SC103 Is Opening a Jewel Box of a Store on Henry Street in NYC


Having a storefront has long been on the friends’ wishlist in a crazy-dream-that-was-unlikely-to-come-true kind of way. Yet looking back, the designers have paved the way for Henry Street through the pop-ups they hosted in their work spaces, first on John Street in FiDi and more recently at Beard Street in Red Hook, Brooklyn. “We just really loved the experience of getting to know customers and inviting people into our space and having that face-to-face,” said McKinney. Added to that, said Andes-Gascon, “we love creating little worlds and decorating spaces.”

The new shop is long and rectangular, extending back from a front window to a changing room and kiosk above which is an attic nook that was revealed when a false front was taken down. Along the walls are modular units that frame SC103 designs and found objects. When McKinney’s father, an architect who did the renderings, saw the plans come to life, Andes-Gascon recounted, “he described it as the inside of a jewelry box, which makes me think of the twirling figurine inside. When inside the store,” she continued, “I feel shrunken to figurine size, there’s things we get to look up at. There’s some part of it that feels like we’re down a tunnel, over the river and through the woods.”
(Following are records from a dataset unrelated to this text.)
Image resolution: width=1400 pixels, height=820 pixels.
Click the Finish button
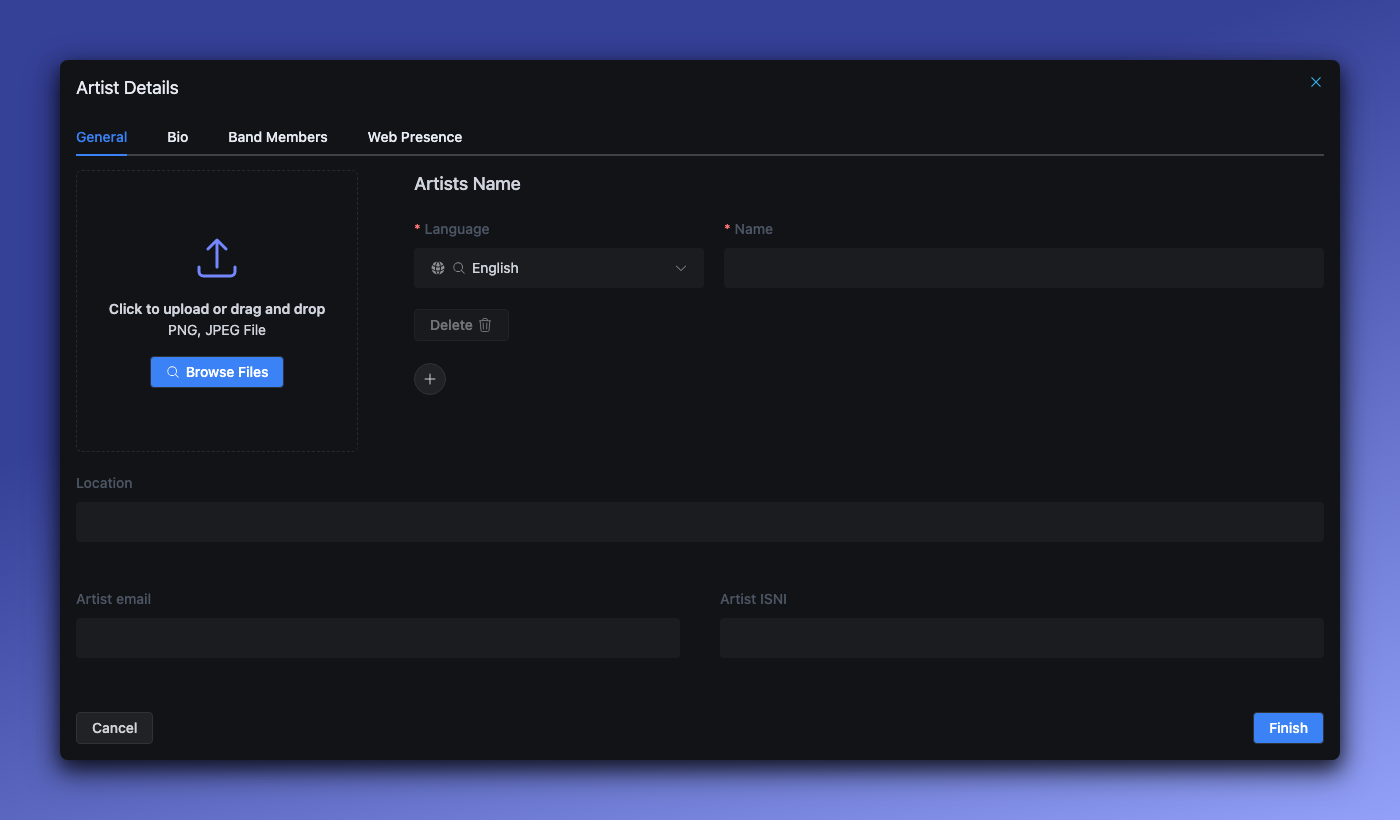click(x=1288, y=727)
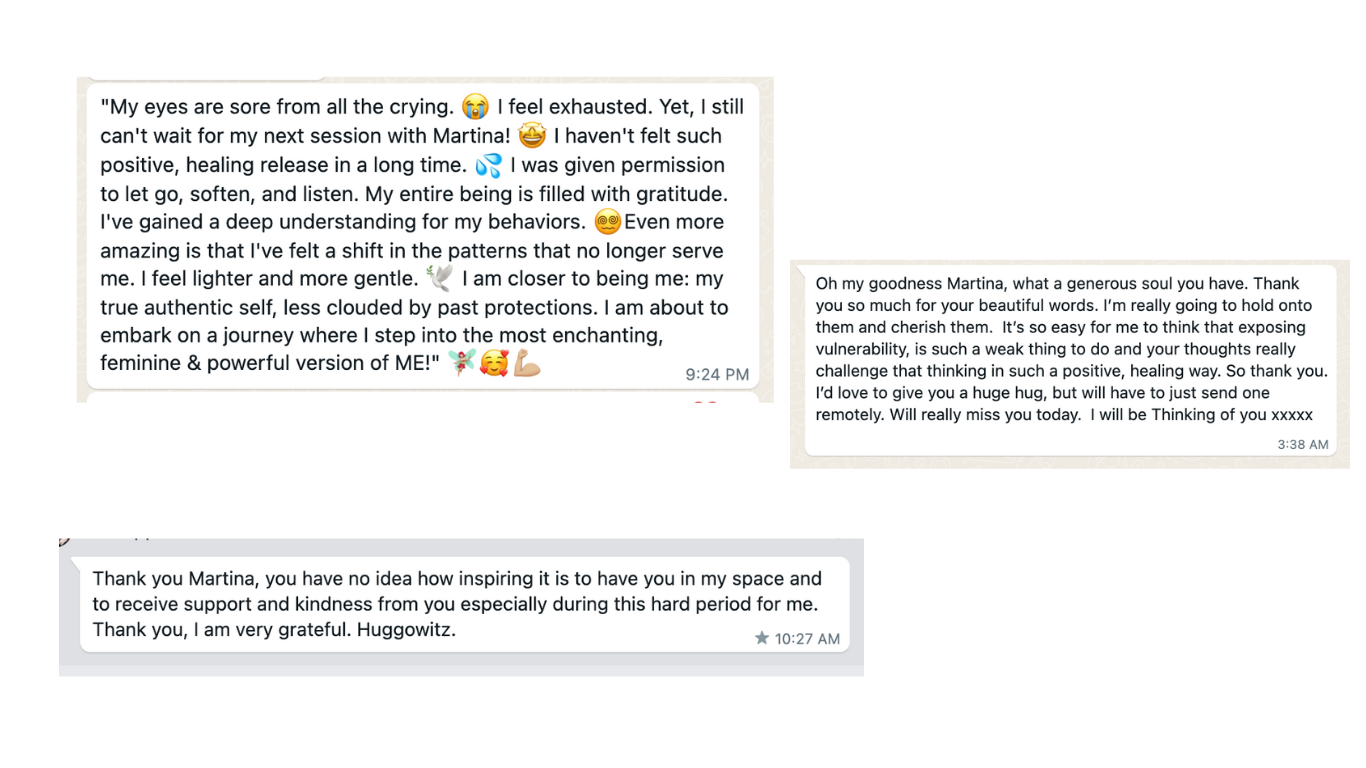Click the 3:38 AM timestamp
1366x768 pixels.
(x=1302, y=444)

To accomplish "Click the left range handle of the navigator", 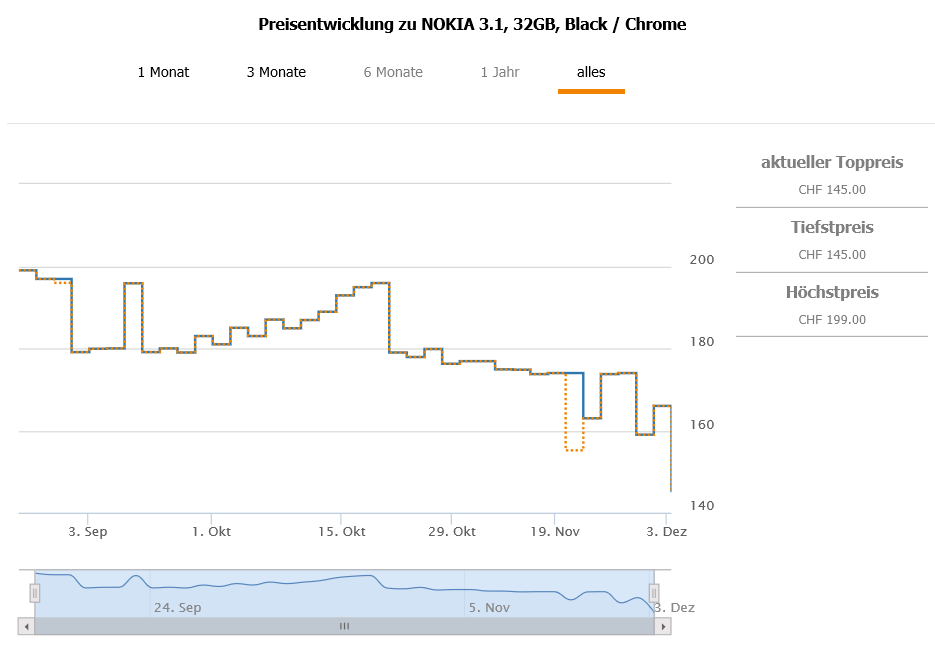I will 35,593.
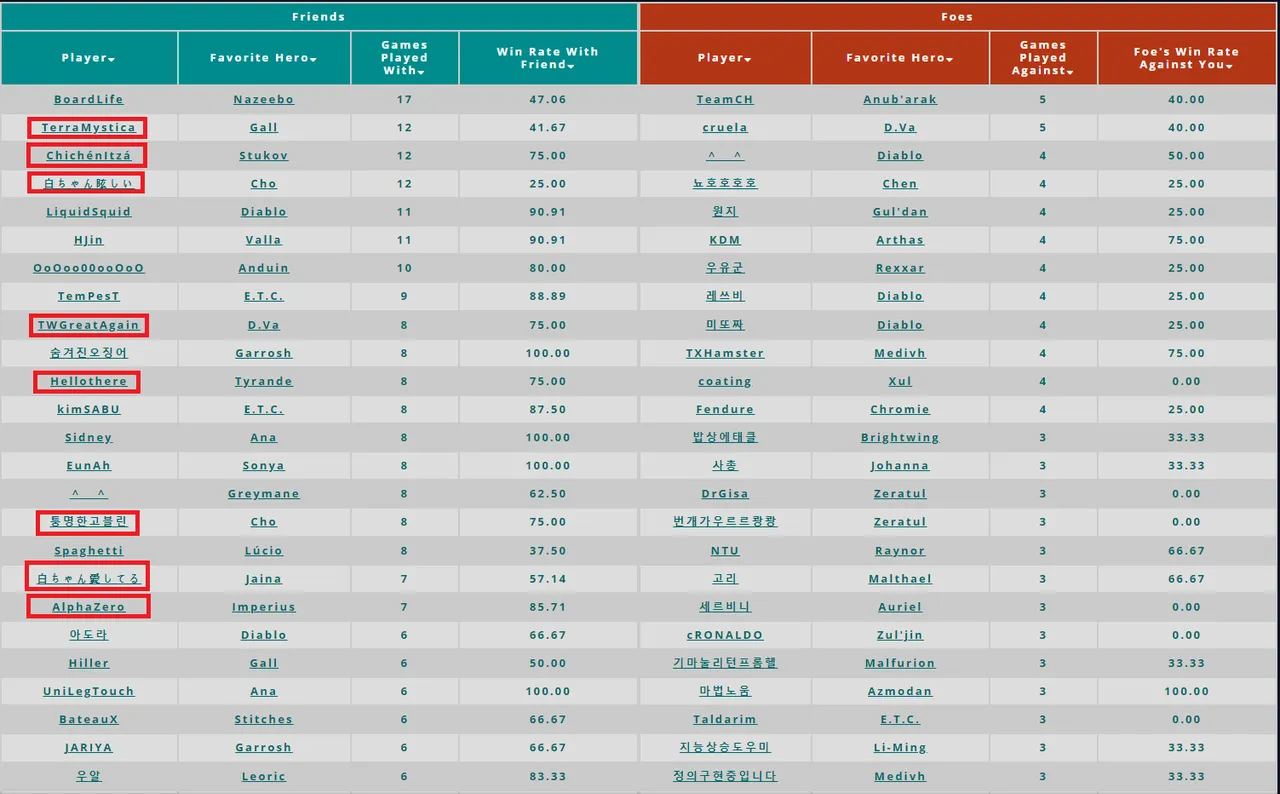
Task: Sort friends table by Favorite Hero
Action: [263, 58]
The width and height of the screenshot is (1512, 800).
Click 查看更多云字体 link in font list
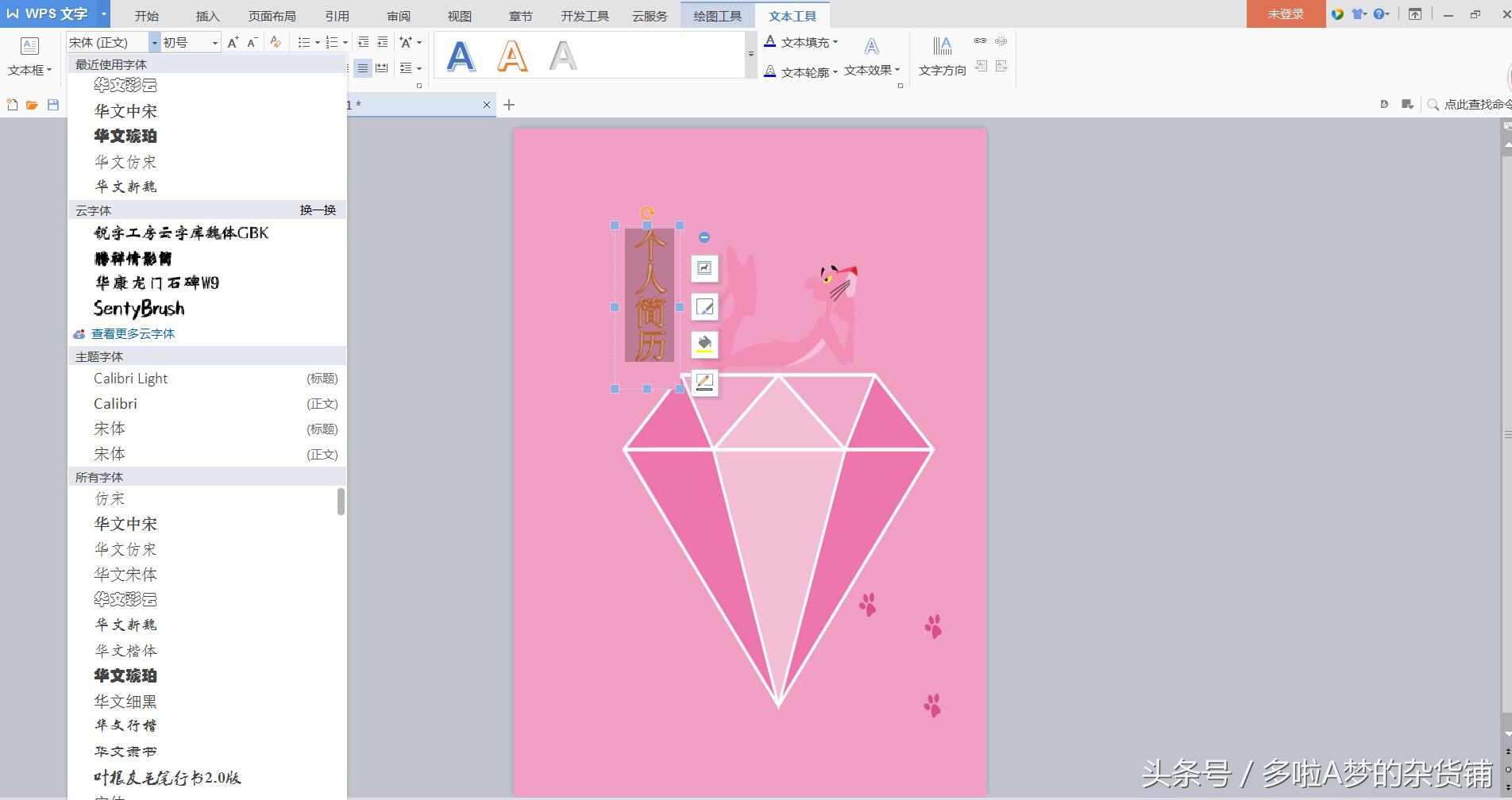click(x=132, y=333)
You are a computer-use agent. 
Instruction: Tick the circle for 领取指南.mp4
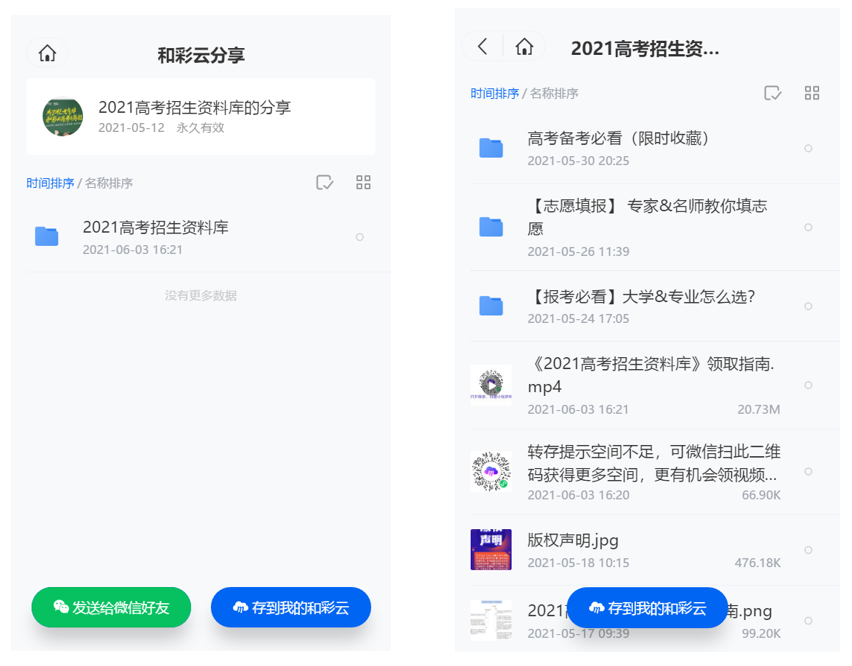(808, 385)
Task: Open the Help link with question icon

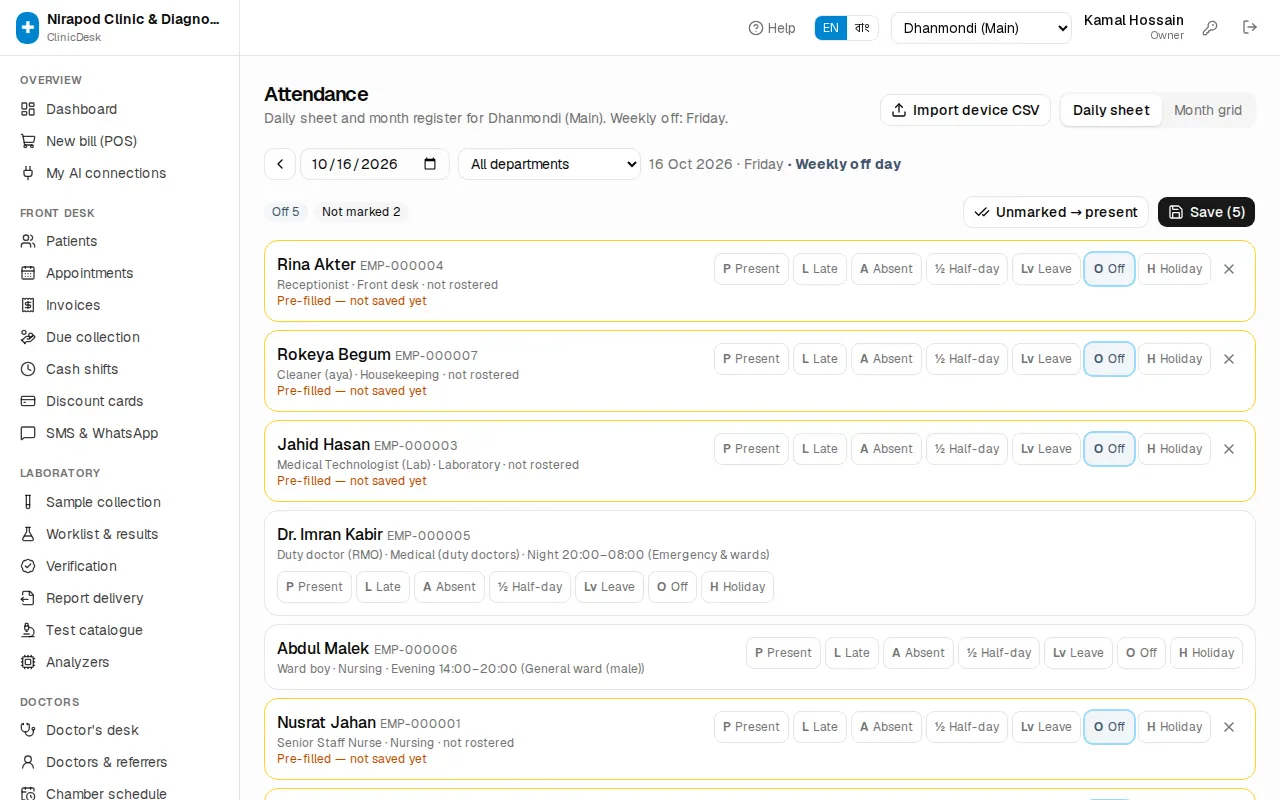Action: click(772, 28)
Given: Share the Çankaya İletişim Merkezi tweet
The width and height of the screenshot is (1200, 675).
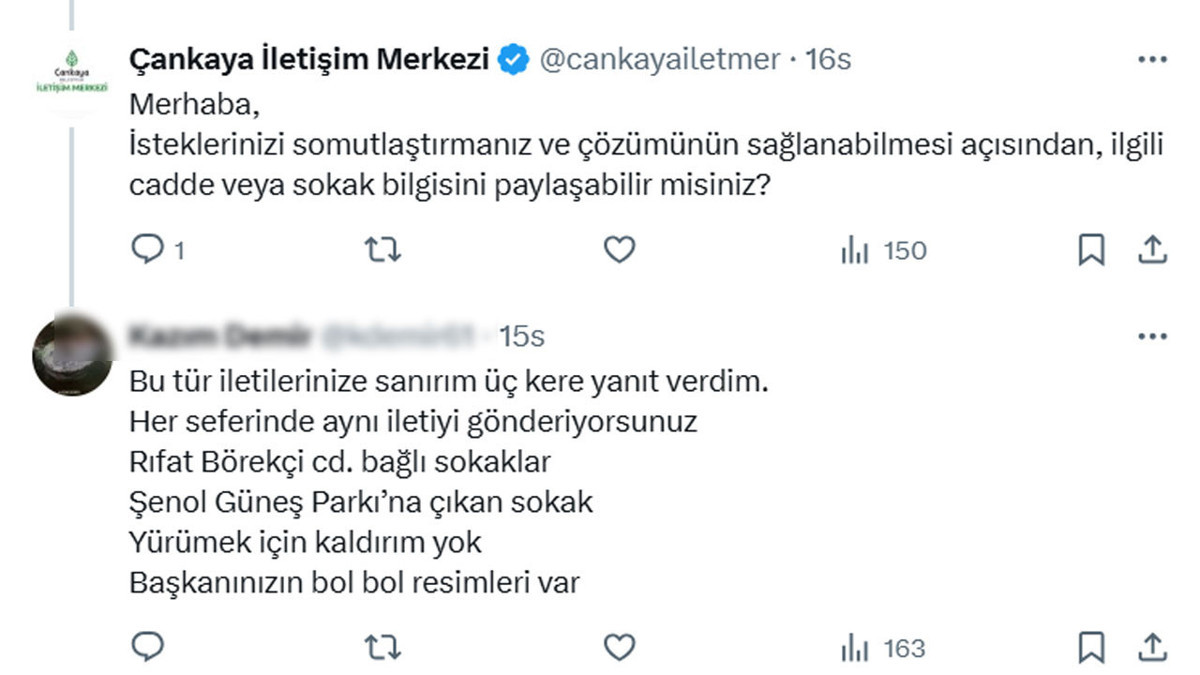Looking at the screenshot, I should pyautogui.click(x=1152, y=250).
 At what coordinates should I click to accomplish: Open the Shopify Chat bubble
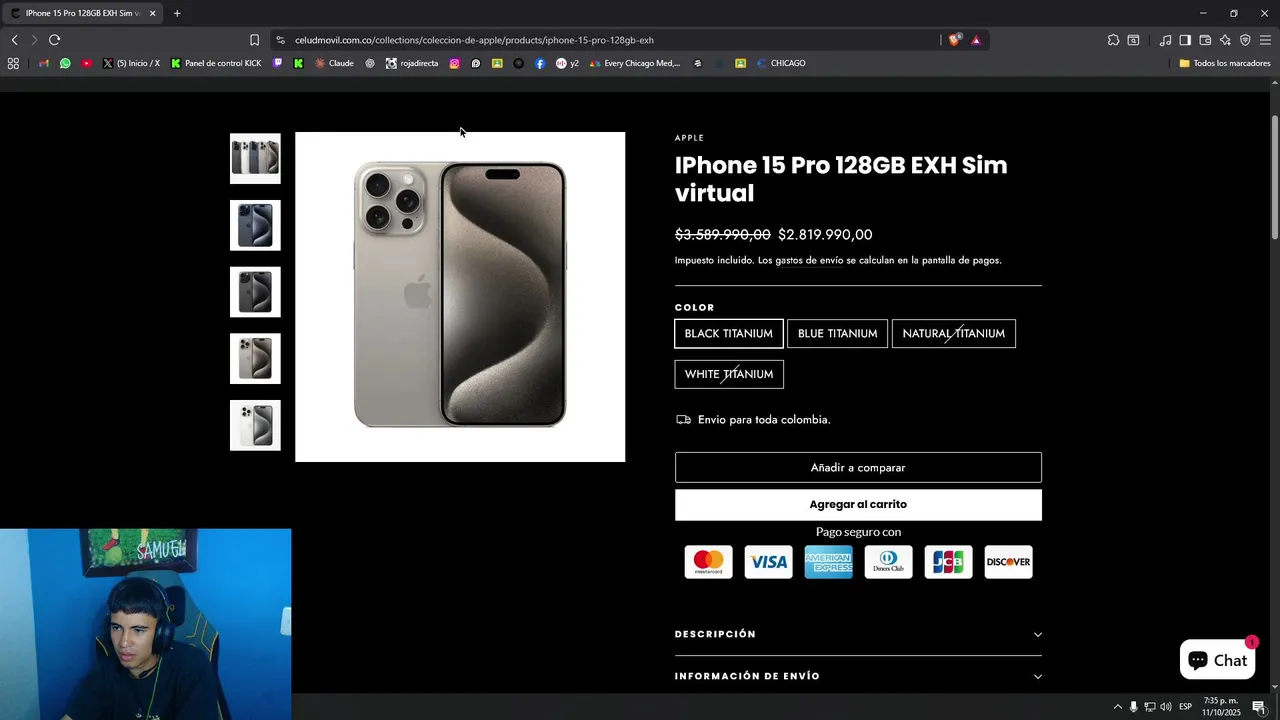[x=1217, y=660]
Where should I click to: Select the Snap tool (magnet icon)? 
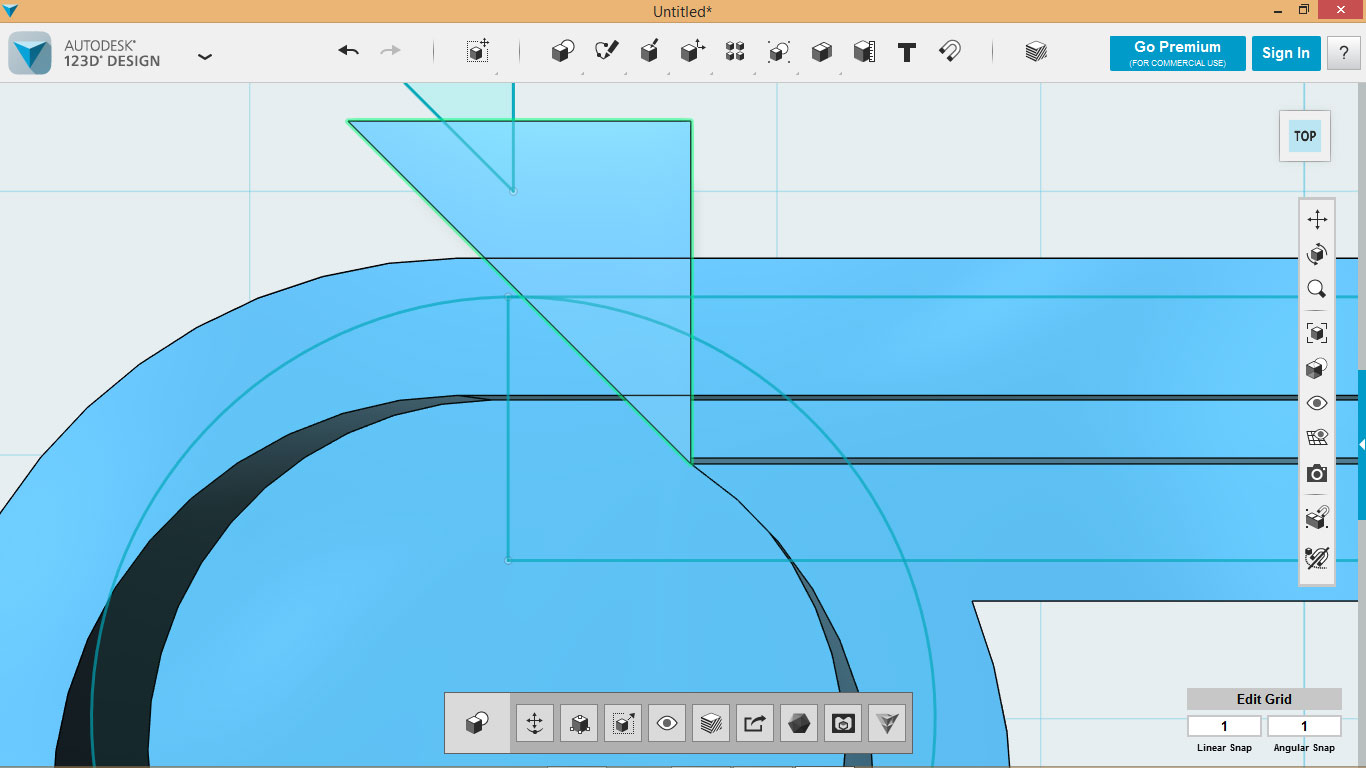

At the same time, the designers are finding Two Bridges—the neighborhood the store is in—to be very collegial and community oriented. Friends are running restaurants nearby, galleries are moving in, and they were able to find almost everything they needed, from lumber to wood stain, within a few blocks. While I was visiting the yet-to-be-opened space, passersby eagerly stopped to look in the window. All of this brought back memories of NoLita in the 2000s when Jane Mayle and A Détacher’s Mona Kowalska were retail pioneers there.

The small scale of the store makes the shopping experience feel personal while also magnifying the feeling of discovery. “We don’t really know what the space will look like in a month or two,” noted Andes-Gascon. “I think it’ll just be different every time [people] visit.” As with the brand’s past studio sales, one-offs will be for sale alongside brand staples, which include woven leather bags, patchworked pieces, and slip-on pants. “Seeing what people are gravitating towards in the store without having to take the risk of sending that whole style into production,” is one of the plusses of having a storefront,” McKinney said, as is “being able to make something and just put it right out day of. . . . We like to actually experience people experiencing our world and our stuff.”